*What this exercise asks:*
**a.** Swap "performed" for "played" in the passage on Brandon Miller, and write out everything from "Miller performed with" down to "among other venues." with that change made.
**b.** According to the passage on Brandon Miller, which publication gave him its Readers Choice Award for best musician of 2022?

*Passage for review:*

((

Miller performed with many other blues artists such as Monster Mike Welch and Mike Ledbetter and participated in the tribute and fundraiser to Ledbetter after his death. The Brandon Miller Band between 2017 and 2019 opened for the blues musician Walter Trout at both Knuckleheads, where Eric Gales was also on the bill, and in Omaha, Nebraska, among other venues.

Virtue And Vice, since its release in 2020, has been reviewed by both in Blues Blast Magazine and Blues Rock Review, where the release was considered for an award as a top blues album of 2020.

As tour dates in support of Virtue and Vice began, including a performance at The Bitter End in New York City, Miller was featured in the Lake Champlain Weekly, "All About The Guitar".

Brandon Miller received the Readers Choice Award by Kansas City Magazine for best musician of 2022.

In 2023, he continued touring in the United States and Europe with the Danielle Nicole Band and the Brandon Miller Band, along with releasing a live compilation of his tunes, Bad Situation - Live in Kansas City.

))

[Stored data entries]
((

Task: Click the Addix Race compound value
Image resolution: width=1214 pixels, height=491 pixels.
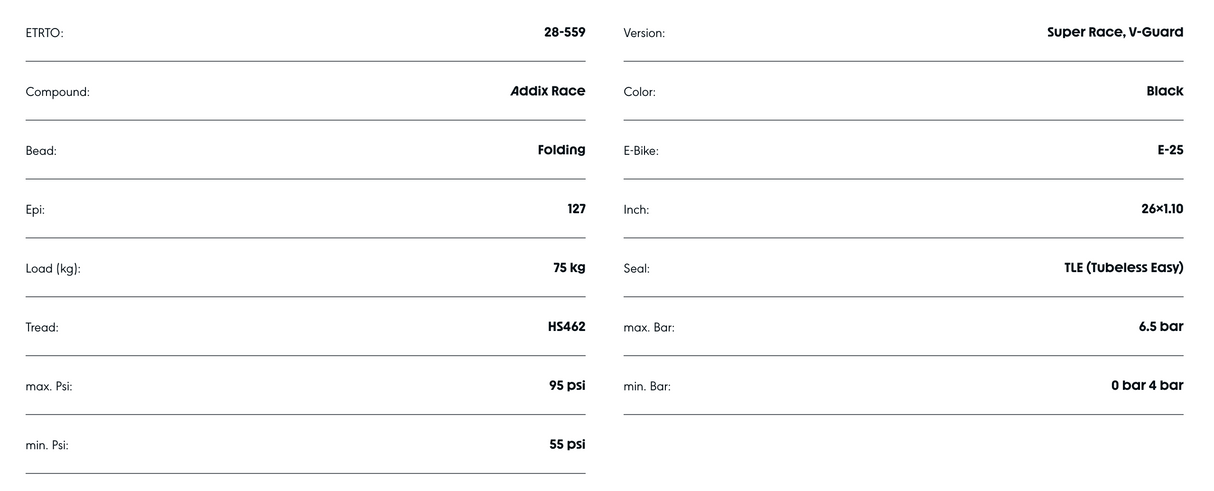Action: coord(548,91)
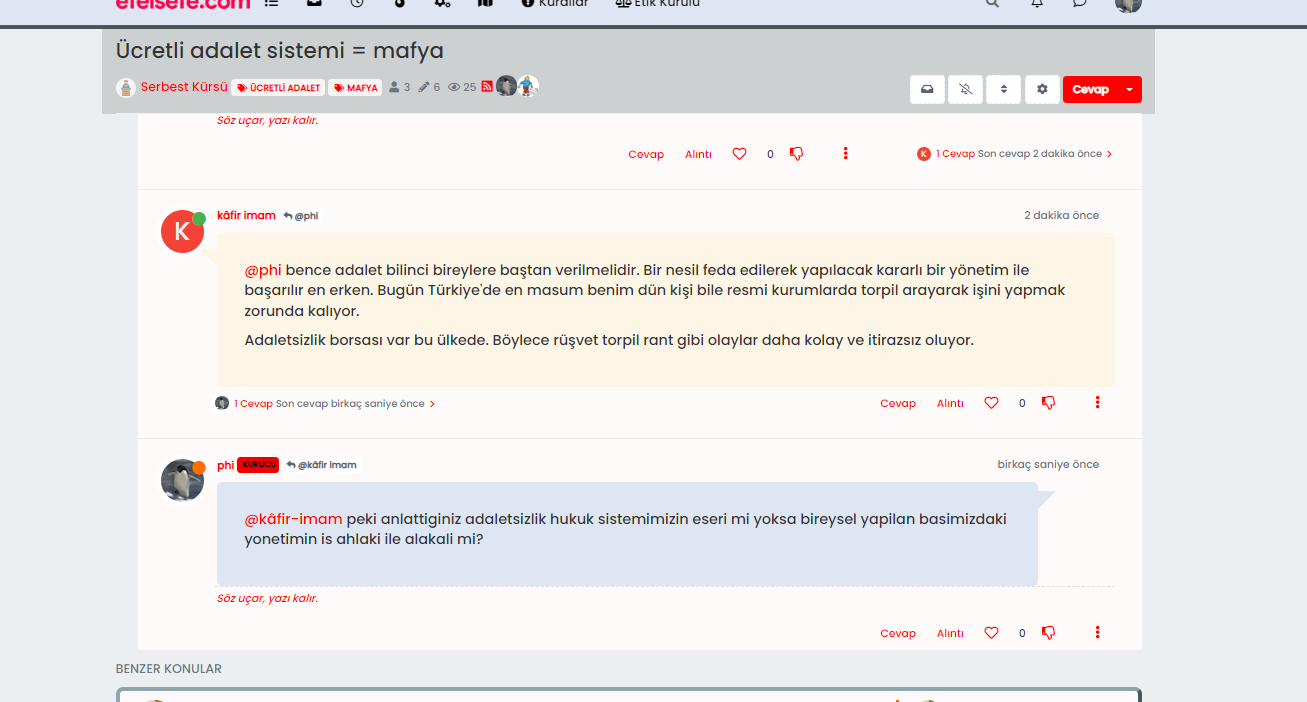Open the three-dot menu on phi's post
1307x702 pixels.
coord(1097,632)
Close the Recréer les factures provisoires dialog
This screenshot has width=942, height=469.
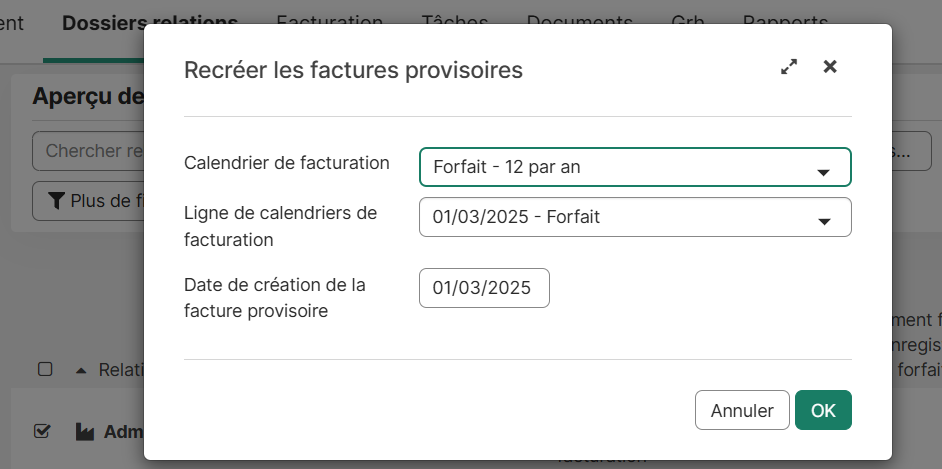829,67
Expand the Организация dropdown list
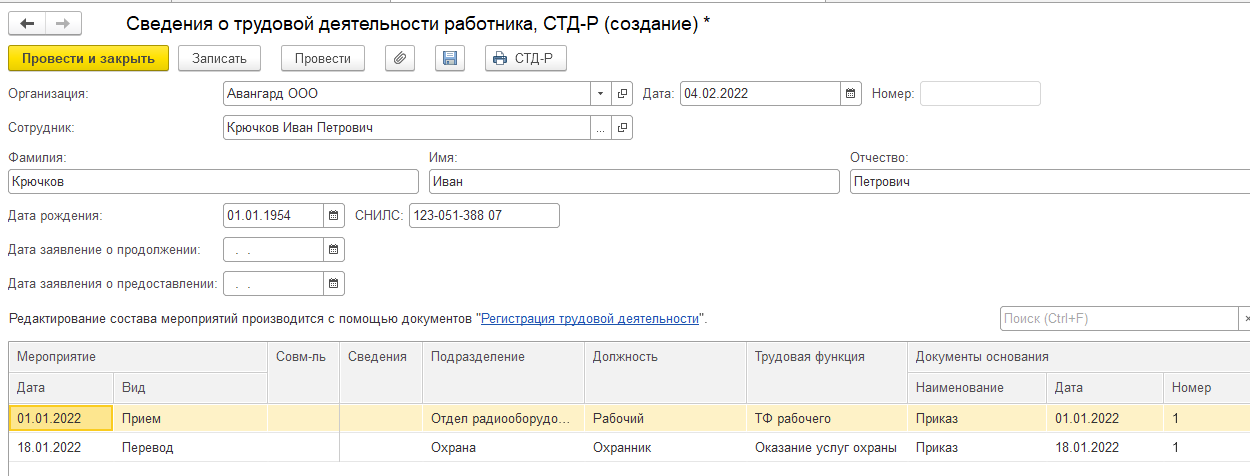The width and height of the screenshot is (1250, 476). (601, 94)
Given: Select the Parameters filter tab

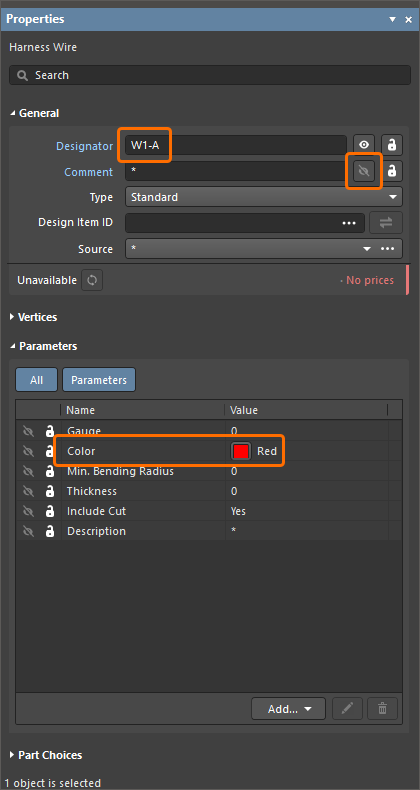Looking at the screenshot, I should point(99,380).
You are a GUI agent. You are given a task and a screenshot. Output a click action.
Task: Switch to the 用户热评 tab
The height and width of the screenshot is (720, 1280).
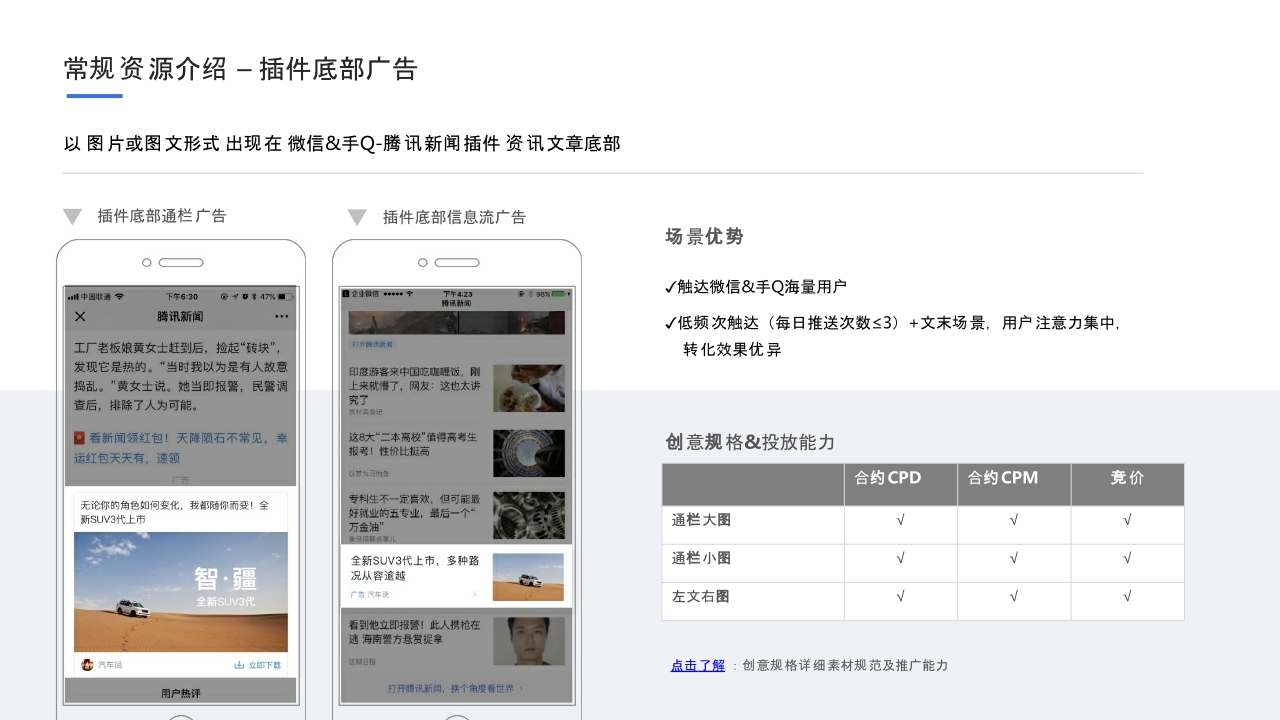(181, 691)
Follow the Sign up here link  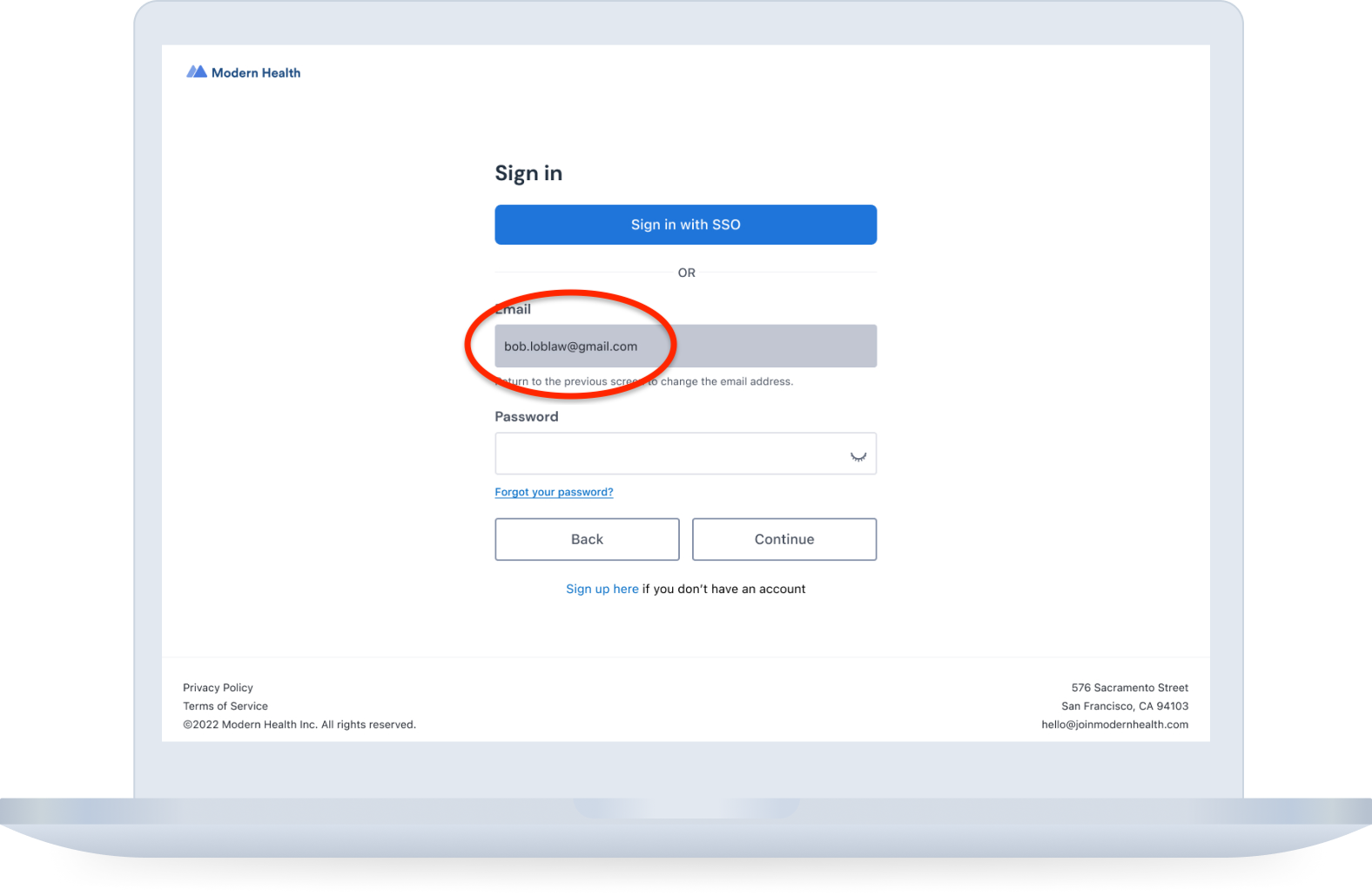602,589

))

*Responses to the exercise:*
**a.**
Miller played with many other blues artists such as Monster Mike Welch and Mike Ledbetter and participated in the tribute and fundraiser to Ledbetter after his death. The Brandon Miller Band between 2017 and 2019 opened for the blues musician Walter Trout at both Knuckleheads, where Eric Gales was also on the bill, and in Omaha, Nebraska, among other venues.

**b.** Kansas City Magazine